OCD (obsessive-compulsive disorder) and depression are two separate mental illnesses, however, research has shown that they are than just co-morbid disorders. The latest studies suggest that as high as two-thirds of people who live with OCD will at some point face a depressive order that could be diagnosed as depression. Unfortunately, depression layered on top of OCD can be even more dangerous since depression may hinder the ability of people with OCD to follow their treatment plans.
Does OCD Cause Depression, or Is It the Other Way Around?
While depression and many other illnesses can vary in length and appearance, in almost all people the appearance of depression occurs after an OCD diagnosis. In fact, in very few people does depression symptoms appear before OCD symptoms. This suggests that the stress and troubles that develop from trying to hide OCD tendencies at work and home may lead to the development of depression.

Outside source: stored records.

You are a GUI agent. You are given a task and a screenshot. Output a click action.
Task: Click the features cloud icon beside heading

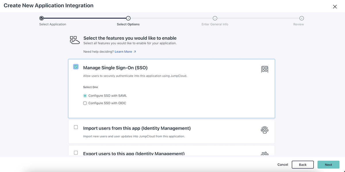[x=75, y=40]
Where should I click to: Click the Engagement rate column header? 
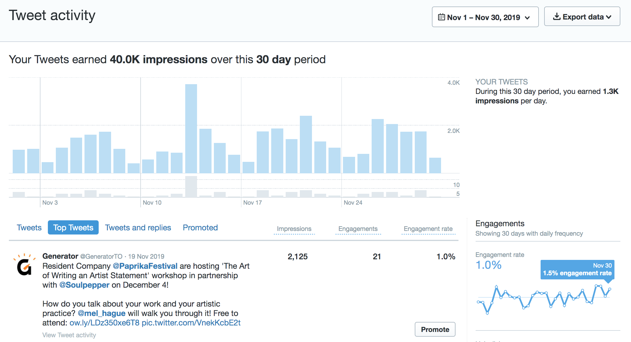tap(428, 229)
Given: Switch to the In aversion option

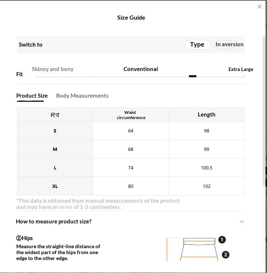Looking at the screenshot, I should (x=229, y=44).
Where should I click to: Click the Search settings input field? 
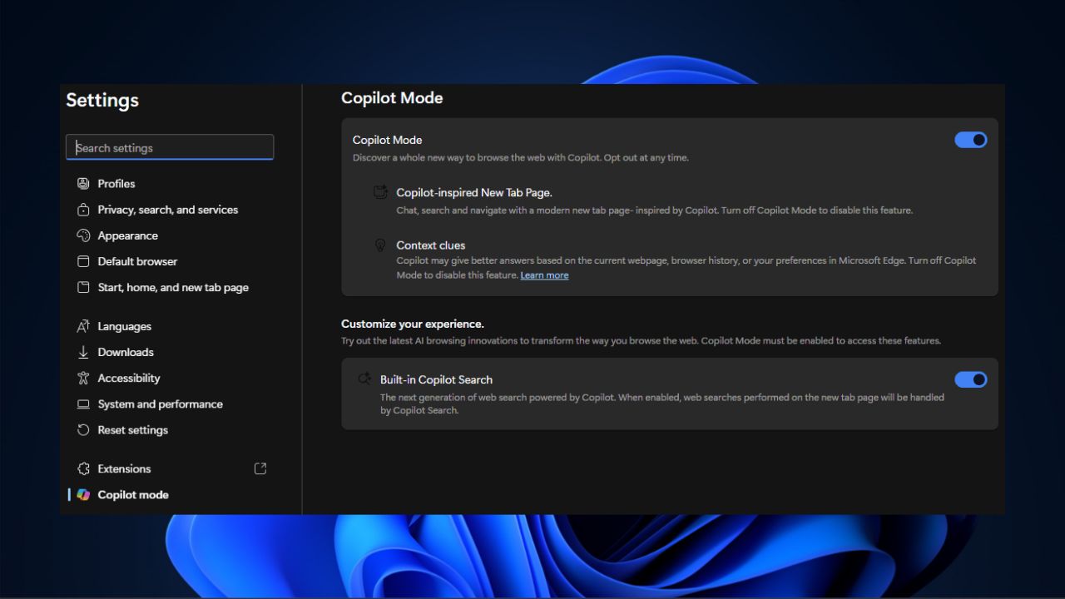point(170,147)
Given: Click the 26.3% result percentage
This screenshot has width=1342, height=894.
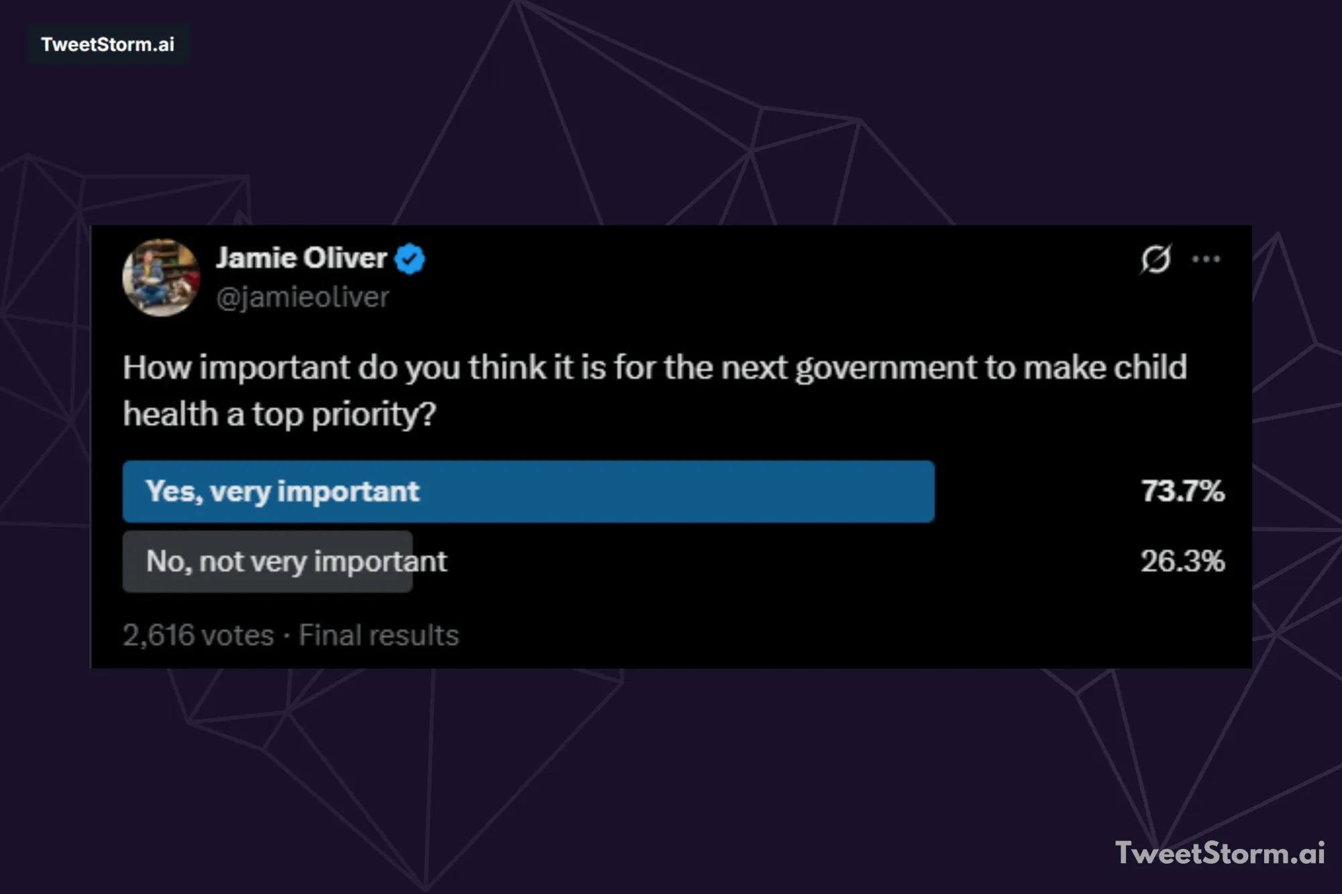Looking at the screenshot, I should click(1182, 561).
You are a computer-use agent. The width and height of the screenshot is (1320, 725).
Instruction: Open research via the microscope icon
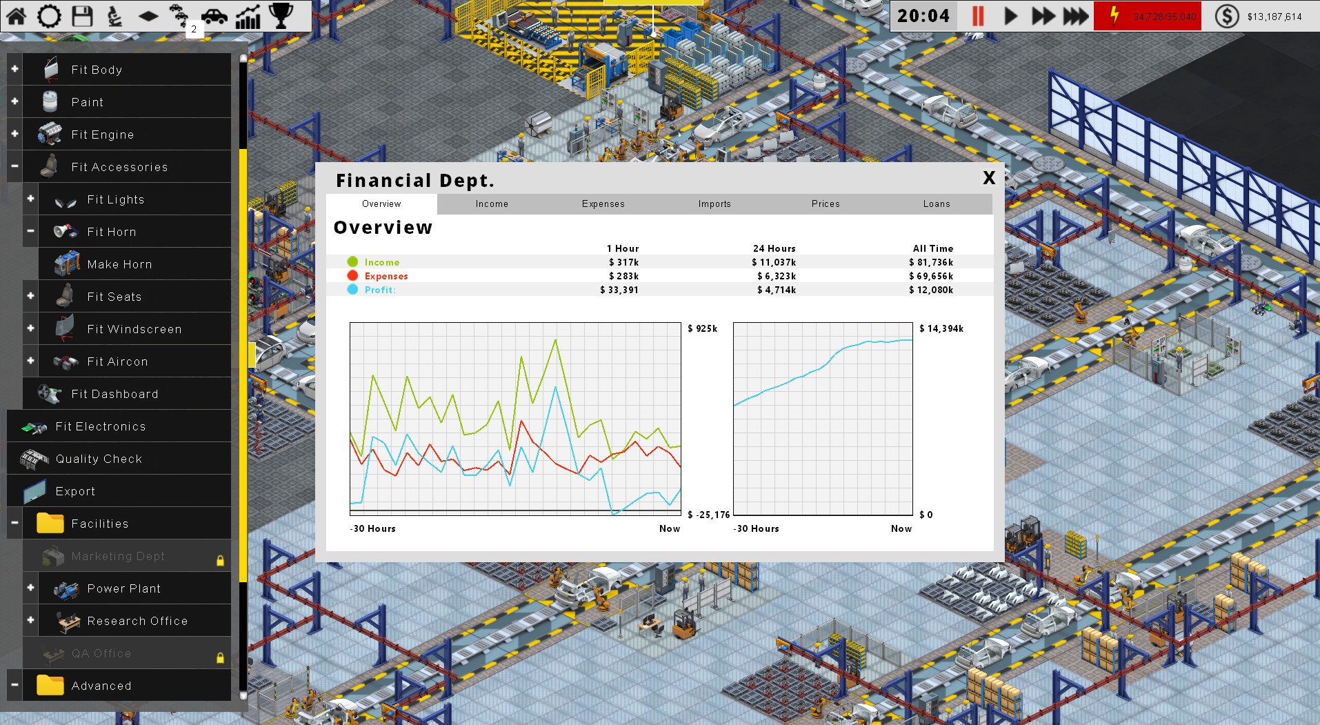tap(114, 15)
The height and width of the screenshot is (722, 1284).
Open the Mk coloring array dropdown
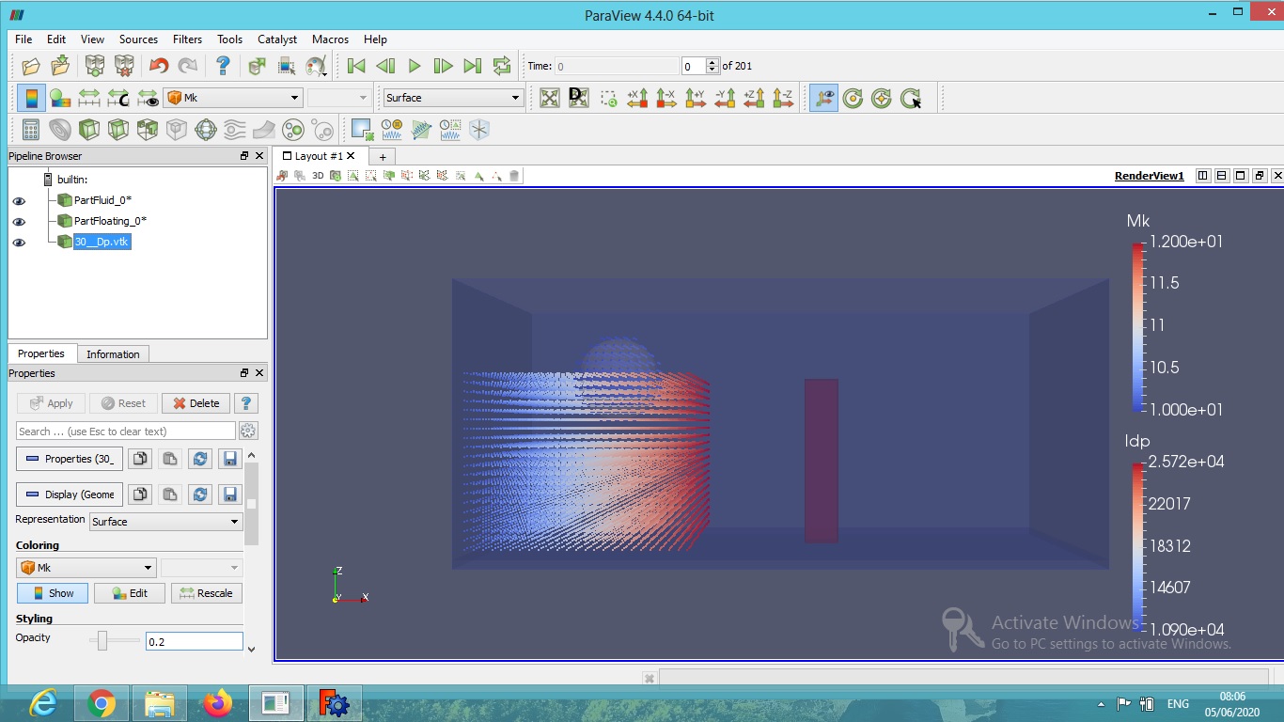85,567
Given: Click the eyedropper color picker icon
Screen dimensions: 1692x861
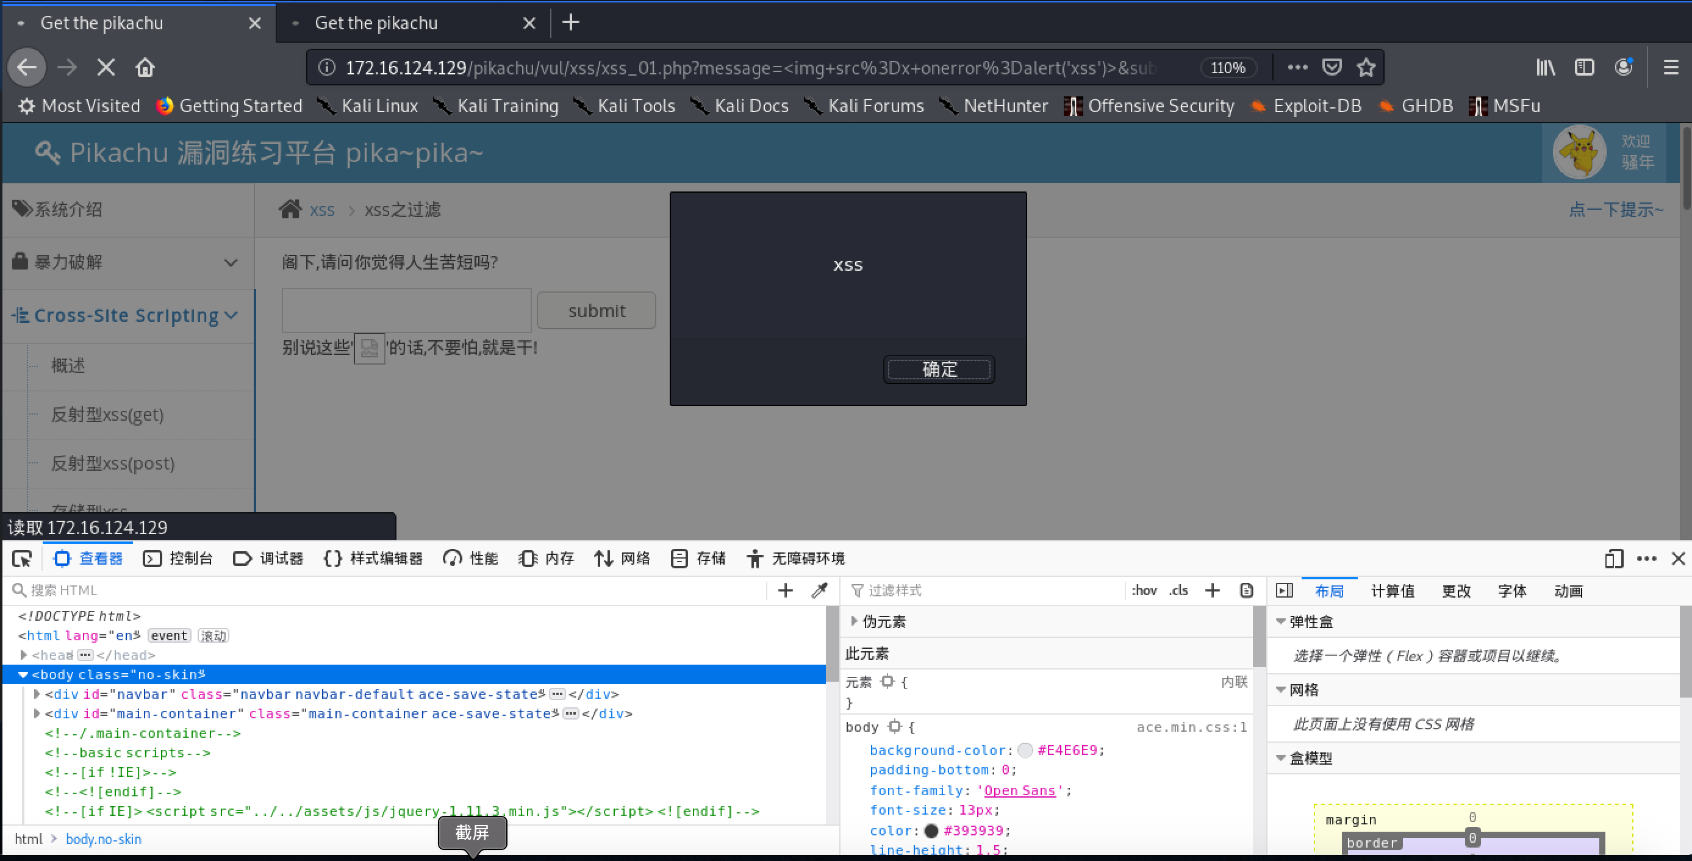Looking at the screenshot, I should point(820,590).
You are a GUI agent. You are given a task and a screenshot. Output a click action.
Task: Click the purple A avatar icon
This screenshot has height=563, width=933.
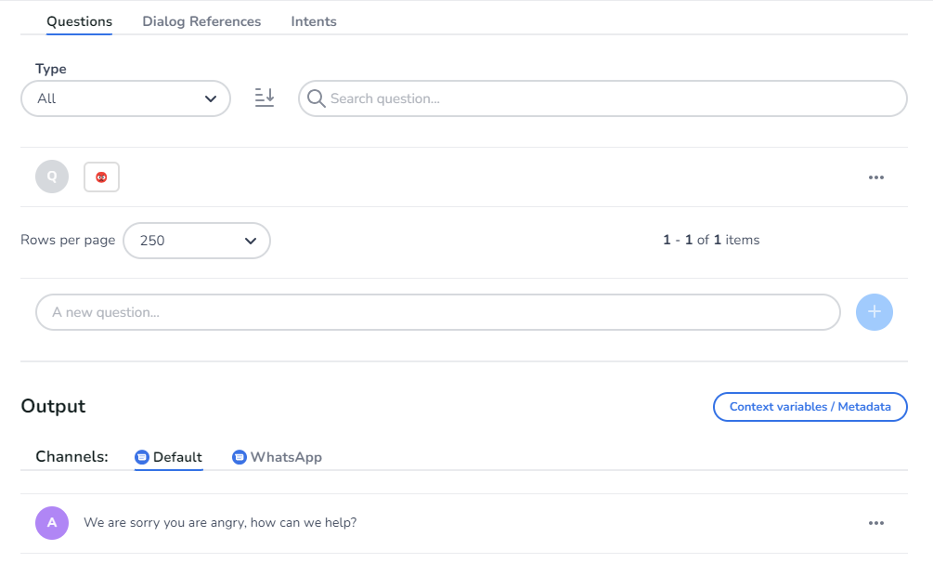(52, 523)
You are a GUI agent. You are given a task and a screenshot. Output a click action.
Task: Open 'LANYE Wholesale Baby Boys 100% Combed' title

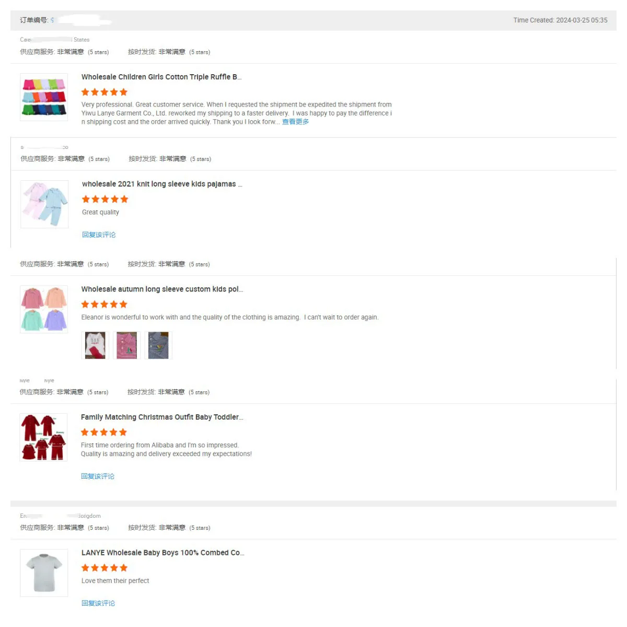(162, 552)
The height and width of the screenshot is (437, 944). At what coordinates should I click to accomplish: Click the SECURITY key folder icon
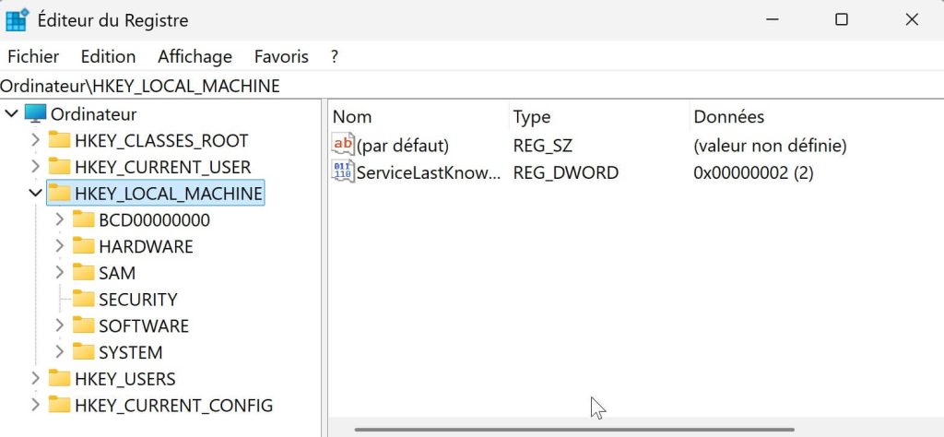pyautogui.click(x=84, y=300)
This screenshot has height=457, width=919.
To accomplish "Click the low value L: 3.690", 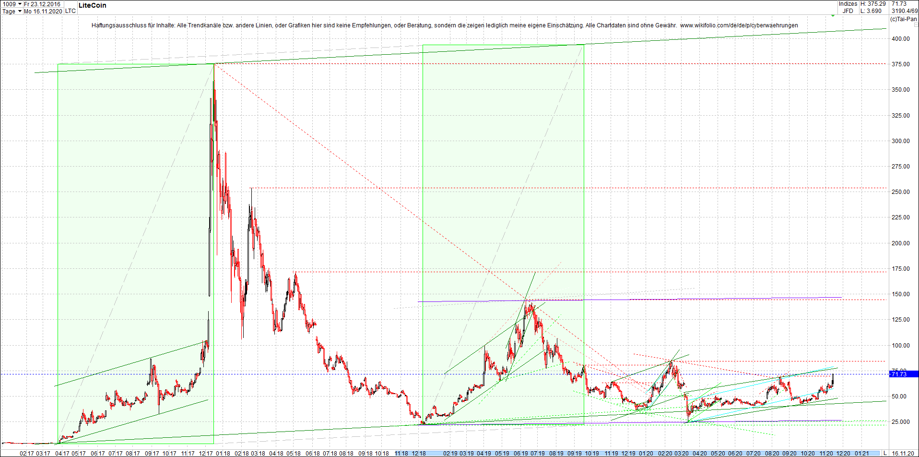I will pos(872,11).
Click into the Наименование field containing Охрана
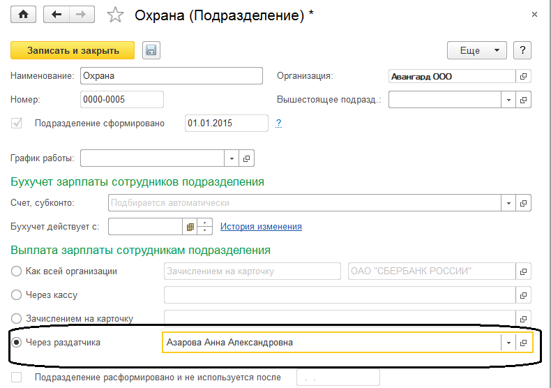The image size is (551, 388). point(171,76)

The International OCD Foundation describes OCD as “devastating to interpersonal relationships, leisure activities, school or work functioning, and to general life satisfaction.” Certainly, it is easy to see how the disruption to daily life can lead someone with OCD towards depressive thoughts and actions. The unwanted thoughts that those with OCD tend to perseverate can also be very dark and troublesome, increasing the likelihood that they will suffer from a depressive episode if they cannot overcome the thoughts.
A Chemical Basis
Mental health has been the subject of debate for decades, and scientists now believe that biochemical factors may be at play that explain why some people are more prone to depression than others. For example, both OCD and depressive disorders are characterized by a halt in serotonin production. Therefore, it is speculated that someone with OCD will have even lower serotonin levels laying the groundwork for depression to easily occur.
The Bottomline of OCD and Depression
So why does the actual label matter? While OCD and depression are just diagnoses, the presence of both indicates an uphill struggle for the person afflicted with both. Severe depression is known to interfere with common OCD treatments which means it can exacerbate life-altering symptoms such as compulsions and obsessions. Most OCD treatments rely on cognitive behavioral therapy along with exposure therapy. However, those facing depression will be much less likely to engage in exposure therapy long-term and on average do not respond as well.
In addition, depression is known to reduce the likelihood that a person will adhere to their prescribed drug therapy, which can be an issue if they are taking OCD medication and/or any other medication-related to their health. Simply put, a dual diagnosis is a challenge to face and overcome when the depressive episodes make it much more appealing to just give up.
How to Treat OCD and Depression
Patients should never attempt to self-treat or self-diagnosis themselves. If you are suffering from OCD and start to experience any symptoms of depression such as sadness, listlessness, or suicidal thoughts it is imperative you speak to your doctor promptly so your treatment plan can be adjusted. In most cases, the depression will need to be addressed first before OCD treatment can recommence.